Edit: The artifacts appear in small squares all over textures.


----------



## swarner (Aug 2, 2005)

Hi,

When you say:
"The artifacts appear in small squares all over textures."

Do you mean that certain textures in your games show "corruption" i.e there may be "pink" or other coloured squares on the actual textures themselves?

or are you seeing black and white or multicoloured squares "moving" rapidly on your screen regardless if they are on a texture or not?

Artifacts and texture corruption are very different things!

Also could you post what version Radeon drivers you are using?


----------



## Nayega (Apr 5, 2007)

Black/white-ish "moving" or "flashing" would be a good way to describe it.
I don't think it's drivers because it does so during POST too (on the ASUS logo) - as long as the conditions above have been met for the artifacts to start.

Catalyst drivers: 8.383.0.0


----------



## 1 g0t 0wn3d (Jan 31, 2007)

What psu do you have?


----------



## Nayega (Apr 5, 2007)

A little bit more info, I just got the squares again and they only happen on textures. They can be various colors, depending on the texture.
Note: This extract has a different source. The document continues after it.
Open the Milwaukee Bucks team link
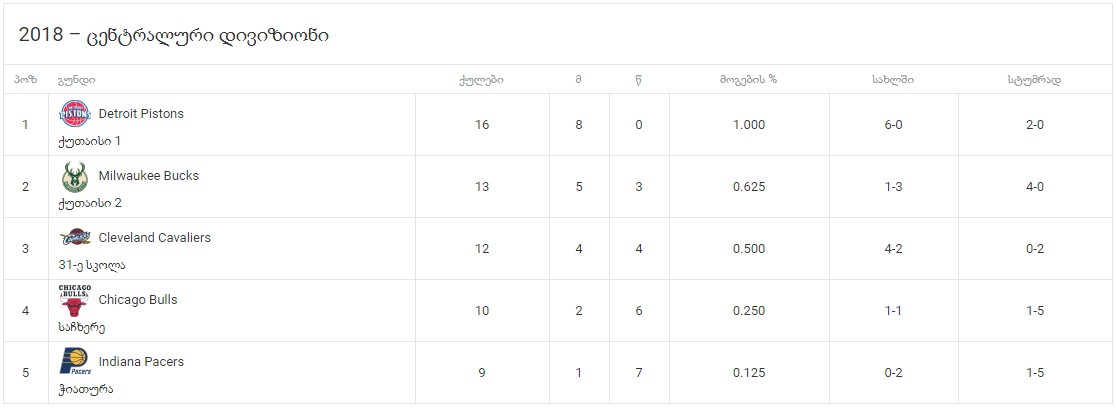 [149, 176]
It also "bleeds" onto other textures sometimes.

As for the PSU:
http://www.newegg.com/Product/Product.asp?Item=N82E16817171014
When I bought it, it was 109.99 - looking at it now, after rebate it's $40. Kinda makes you think.
However neighbor has the same PSU powering 2 7900GTX without a problem.

Screenshots:









If I was to look up to blue textures it would appear as if the blue texture artifacts were leaking.










A little less noticeable in COD2 - they're there but harder to capture because there's less of them and they're more spaced out.









I should note that I can play COD2 for ages without seeing a single artifact, whereas WOW only goes 3 hours at best - after which all games artifact.
Fable also causes the artifacts by itself.
The artifacts don't happen when not looking at textures, such as the sky, or distant fog.


----------



## swarner (Aug 2, 2005)

This still appears to be an overheating problem(either that or your card is indeed damaged), from the looks of those artifacts your VRAM is overheating, You should also note that a Graphics card temp. monitor is located on the GPU core and not on the VRAM and the VRAM can often run hotter than the core!!

Could you please post *all* your system temps(idle temps and temps when seeing artifacts in games)?(you can use speedfan to write a log of system temps while your playing a game)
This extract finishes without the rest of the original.